▸ **EXERCISE INSTRUCTIONS**
From the data below, copy exactly the lines that lie between the one holding "Click the dirsearch version v0.3.8 text" and the one holding "Task: Click the blue verified badge icon", including both, and nothing more.

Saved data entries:
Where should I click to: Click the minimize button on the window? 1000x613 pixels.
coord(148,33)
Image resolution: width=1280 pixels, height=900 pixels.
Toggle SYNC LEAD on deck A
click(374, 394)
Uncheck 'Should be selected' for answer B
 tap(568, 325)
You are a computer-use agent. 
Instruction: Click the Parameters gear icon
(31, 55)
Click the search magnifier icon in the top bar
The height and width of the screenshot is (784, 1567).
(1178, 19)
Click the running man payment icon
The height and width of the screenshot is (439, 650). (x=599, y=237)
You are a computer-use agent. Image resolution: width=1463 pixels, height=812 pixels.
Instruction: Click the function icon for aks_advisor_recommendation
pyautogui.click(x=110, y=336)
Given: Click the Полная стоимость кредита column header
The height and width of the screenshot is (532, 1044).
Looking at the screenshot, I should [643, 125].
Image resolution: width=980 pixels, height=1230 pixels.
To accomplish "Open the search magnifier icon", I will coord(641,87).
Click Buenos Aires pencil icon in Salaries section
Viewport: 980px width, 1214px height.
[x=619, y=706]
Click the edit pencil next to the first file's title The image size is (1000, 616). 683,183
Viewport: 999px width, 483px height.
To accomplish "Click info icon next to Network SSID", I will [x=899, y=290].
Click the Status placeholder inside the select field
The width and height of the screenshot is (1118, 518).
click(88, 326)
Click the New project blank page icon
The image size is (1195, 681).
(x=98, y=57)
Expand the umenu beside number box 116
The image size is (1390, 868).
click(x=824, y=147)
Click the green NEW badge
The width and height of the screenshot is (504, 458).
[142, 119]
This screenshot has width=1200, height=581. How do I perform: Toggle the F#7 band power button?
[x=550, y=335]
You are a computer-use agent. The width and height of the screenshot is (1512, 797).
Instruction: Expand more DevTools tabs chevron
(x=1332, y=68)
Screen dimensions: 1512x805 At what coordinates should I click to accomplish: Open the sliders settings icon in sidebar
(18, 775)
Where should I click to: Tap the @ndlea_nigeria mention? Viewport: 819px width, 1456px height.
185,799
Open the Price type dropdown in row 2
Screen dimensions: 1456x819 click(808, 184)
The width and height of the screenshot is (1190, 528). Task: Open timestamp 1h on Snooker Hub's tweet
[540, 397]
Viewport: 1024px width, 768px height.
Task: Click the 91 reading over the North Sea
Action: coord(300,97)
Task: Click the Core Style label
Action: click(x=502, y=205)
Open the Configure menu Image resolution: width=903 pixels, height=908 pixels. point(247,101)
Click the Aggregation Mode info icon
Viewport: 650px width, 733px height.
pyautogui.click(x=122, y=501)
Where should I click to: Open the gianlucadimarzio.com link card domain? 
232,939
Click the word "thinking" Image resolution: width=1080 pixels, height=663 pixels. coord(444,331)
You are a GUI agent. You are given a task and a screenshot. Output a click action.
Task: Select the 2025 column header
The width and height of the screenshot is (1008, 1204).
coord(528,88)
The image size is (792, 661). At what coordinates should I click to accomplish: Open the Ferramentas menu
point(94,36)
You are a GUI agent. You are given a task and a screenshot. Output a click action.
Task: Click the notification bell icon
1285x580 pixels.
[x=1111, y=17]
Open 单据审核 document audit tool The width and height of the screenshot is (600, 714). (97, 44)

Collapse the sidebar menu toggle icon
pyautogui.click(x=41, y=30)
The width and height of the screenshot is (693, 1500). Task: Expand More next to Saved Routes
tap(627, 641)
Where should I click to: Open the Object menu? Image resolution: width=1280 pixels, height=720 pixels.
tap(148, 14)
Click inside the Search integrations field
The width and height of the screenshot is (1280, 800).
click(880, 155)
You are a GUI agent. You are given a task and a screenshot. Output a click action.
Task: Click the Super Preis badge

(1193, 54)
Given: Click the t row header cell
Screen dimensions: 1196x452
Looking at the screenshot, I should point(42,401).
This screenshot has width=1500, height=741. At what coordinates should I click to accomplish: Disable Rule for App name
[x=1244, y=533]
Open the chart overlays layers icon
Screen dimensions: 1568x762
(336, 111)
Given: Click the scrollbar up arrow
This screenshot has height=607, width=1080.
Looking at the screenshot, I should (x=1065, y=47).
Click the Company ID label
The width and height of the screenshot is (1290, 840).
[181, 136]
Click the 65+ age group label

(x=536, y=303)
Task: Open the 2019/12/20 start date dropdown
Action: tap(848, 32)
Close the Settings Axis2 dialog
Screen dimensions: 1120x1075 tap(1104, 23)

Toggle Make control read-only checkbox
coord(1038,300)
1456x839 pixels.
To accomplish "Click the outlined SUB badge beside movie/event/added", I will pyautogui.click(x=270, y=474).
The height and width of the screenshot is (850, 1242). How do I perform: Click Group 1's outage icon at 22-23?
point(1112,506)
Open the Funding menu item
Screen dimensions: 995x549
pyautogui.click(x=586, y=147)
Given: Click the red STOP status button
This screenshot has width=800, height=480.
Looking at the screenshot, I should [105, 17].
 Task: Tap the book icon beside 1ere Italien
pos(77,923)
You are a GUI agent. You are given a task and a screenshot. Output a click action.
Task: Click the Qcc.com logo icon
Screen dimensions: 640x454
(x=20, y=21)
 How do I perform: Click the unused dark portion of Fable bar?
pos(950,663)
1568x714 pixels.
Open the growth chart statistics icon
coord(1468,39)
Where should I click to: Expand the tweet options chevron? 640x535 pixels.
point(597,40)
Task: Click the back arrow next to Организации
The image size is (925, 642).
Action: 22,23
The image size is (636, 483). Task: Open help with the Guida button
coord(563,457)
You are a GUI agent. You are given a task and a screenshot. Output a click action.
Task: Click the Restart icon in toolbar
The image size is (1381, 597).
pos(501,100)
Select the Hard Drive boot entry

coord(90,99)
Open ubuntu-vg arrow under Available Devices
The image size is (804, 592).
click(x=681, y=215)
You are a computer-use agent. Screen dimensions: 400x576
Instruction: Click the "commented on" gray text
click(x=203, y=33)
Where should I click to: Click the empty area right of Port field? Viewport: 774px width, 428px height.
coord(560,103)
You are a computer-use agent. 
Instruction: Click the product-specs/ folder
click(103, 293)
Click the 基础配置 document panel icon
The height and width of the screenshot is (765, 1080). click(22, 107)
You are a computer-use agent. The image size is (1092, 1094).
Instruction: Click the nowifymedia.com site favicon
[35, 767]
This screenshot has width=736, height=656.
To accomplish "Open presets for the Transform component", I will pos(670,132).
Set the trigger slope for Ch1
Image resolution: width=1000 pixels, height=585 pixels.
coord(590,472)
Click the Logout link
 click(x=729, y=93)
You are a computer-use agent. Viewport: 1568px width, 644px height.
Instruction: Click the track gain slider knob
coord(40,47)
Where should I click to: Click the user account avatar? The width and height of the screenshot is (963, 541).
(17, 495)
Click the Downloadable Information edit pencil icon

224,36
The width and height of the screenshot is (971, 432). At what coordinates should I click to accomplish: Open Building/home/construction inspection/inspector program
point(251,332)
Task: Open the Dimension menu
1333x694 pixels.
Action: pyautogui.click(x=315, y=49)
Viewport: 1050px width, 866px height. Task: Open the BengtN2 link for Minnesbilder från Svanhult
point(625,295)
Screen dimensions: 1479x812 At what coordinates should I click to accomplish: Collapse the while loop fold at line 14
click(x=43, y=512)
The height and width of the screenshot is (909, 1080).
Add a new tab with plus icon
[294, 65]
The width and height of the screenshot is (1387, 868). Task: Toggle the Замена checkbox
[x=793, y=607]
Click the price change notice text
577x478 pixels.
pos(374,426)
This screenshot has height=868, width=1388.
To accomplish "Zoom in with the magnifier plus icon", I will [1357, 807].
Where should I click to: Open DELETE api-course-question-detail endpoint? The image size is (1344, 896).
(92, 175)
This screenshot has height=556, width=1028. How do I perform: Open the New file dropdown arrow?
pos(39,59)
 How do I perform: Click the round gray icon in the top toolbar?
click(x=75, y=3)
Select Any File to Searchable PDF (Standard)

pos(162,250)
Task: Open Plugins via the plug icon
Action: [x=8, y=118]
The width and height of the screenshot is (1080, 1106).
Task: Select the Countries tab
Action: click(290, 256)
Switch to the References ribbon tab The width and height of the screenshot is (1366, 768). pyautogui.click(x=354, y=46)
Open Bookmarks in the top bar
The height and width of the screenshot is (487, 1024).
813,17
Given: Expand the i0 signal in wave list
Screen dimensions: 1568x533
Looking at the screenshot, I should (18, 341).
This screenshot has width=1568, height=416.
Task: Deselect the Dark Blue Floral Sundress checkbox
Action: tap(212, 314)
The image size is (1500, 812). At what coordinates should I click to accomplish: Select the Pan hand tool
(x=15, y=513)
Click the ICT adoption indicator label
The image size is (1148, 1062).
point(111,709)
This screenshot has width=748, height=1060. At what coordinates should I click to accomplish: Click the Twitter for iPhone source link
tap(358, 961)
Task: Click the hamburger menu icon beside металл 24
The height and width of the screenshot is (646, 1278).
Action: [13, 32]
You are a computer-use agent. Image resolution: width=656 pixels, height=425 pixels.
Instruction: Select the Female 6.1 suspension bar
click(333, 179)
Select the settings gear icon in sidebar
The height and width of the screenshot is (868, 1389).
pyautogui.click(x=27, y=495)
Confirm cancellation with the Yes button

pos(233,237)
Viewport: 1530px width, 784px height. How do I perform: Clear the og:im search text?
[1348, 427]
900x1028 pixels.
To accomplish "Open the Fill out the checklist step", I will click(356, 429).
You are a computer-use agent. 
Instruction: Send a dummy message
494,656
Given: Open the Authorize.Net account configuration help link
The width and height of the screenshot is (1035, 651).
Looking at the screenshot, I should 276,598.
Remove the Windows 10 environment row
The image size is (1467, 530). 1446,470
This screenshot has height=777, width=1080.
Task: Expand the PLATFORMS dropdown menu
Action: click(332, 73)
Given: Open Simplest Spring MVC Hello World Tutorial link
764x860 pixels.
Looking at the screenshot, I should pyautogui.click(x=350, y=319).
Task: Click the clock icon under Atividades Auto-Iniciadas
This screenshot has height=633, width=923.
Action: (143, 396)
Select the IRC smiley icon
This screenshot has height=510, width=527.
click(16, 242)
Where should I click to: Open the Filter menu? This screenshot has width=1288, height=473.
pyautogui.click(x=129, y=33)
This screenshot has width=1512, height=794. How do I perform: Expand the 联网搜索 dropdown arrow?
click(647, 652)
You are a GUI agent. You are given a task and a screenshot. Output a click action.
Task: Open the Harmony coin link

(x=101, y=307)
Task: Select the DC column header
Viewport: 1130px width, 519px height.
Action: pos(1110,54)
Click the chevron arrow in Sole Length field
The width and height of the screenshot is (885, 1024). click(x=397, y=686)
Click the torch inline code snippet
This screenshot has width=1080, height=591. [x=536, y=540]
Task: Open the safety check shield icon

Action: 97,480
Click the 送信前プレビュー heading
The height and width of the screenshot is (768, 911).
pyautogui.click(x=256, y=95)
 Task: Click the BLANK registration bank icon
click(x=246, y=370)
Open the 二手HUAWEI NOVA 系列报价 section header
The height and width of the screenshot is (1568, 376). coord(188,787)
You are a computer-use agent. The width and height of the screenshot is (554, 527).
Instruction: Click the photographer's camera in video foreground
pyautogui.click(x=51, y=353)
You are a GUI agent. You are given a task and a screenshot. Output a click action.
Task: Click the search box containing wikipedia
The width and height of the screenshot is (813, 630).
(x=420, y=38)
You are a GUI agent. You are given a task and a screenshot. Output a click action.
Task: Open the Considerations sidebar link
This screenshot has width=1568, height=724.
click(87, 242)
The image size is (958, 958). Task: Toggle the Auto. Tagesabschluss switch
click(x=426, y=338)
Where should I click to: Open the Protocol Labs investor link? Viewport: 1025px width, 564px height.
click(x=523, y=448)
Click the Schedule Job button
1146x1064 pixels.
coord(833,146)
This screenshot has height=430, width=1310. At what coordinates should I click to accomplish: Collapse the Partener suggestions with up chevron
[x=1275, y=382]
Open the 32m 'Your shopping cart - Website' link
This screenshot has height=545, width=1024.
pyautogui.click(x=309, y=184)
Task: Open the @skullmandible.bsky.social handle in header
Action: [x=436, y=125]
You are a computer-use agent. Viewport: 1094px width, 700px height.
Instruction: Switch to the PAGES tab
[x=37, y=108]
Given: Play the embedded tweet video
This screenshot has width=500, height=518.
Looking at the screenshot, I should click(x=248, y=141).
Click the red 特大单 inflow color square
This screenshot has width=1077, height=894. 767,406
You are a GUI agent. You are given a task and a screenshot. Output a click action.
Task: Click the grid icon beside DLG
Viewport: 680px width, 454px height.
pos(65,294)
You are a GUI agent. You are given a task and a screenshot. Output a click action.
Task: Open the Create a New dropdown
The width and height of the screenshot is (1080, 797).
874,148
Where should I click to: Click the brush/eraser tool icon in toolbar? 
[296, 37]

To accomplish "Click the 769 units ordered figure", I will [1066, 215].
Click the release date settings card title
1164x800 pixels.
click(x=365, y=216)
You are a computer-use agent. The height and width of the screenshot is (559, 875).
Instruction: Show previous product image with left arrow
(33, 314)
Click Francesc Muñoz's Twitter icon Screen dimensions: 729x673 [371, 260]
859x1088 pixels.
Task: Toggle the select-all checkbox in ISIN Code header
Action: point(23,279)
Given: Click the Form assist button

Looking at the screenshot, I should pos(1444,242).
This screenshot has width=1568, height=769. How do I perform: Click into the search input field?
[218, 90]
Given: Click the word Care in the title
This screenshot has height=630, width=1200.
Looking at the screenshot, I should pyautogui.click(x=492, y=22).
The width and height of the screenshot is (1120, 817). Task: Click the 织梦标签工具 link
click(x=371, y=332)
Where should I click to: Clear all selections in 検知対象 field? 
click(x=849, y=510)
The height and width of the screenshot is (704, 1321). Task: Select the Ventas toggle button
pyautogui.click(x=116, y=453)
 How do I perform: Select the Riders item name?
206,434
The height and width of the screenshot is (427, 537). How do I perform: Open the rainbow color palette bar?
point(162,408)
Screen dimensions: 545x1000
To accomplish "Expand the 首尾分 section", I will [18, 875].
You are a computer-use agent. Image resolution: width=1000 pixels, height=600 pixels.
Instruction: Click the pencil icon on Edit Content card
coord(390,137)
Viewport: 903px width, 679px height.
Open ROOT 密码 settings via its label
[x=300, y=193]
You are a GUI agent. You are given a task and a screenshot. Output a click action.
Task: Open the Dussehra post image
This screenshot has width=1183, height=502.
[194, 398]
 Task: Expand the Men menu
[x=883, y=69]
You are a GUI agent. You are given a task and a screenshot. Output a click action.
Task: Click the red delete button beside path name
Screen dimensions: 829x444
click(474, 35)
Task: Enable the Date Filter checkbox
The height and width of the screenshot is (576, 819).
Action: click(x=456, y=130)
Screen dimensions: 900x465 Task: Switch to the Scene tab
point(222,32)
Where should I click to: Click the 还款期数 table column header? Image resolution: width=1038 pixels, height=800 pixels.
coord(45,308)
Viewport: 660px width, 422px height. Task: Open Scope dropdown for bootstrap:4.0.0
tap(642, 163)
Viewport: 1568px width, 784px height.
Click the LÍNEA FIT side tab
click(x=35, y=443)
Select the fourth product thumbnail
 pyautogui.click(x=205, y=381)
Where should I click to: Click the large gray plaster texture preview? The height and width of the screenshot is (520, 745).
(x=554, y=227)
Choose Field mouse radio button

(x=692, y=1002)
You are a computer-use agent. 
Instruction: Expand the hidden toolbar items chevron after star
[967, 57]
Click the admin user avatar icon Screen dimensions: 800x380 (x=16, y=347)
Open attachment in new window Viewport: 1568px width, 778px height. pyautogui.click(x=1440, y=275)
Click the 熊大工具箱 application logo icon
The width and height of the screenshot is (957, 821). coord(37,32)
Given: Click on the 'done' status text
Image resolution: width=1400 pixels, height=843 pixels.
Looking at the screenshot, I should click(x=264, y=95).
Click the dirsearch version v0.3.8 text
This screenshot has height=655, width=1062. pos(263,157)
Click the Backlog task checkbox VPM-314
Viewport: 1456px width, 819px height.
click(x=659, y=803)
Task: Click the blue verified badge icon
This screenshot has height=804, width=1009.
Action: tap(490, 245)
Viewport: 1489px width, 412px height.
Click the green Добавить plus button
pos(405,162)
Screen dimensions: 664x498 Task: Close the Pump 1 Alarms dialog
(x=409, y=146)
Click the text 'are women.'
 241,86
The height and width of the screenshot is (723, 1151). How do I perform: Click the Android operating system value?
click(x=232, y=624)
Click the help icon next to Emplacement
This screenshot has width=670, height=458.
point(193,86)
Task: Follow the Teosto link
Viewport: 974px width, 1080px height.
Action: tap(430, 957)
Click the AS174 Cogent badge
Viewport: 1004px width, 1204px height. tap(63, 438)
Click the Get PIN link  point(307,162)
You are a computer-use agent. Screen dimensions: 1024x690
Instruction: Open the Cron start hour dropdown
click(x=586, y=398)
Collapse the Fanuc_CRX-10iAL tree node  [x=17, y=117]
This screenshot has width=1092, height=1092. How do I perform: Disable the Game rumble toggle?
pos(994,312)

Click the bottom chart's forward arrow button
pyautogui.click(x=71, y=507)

▸ **ANSWER FOR THIS EXERCISE**
Click the dirsearch version v0.3.8 text
This screenshot has height=655, width=1062. pos(263,157)
Click the Backlog task checkbox VPM-314
Viewport: 1456px width, 819px height.
click(x=659, y=803)
Task: Click the blue verified badge icon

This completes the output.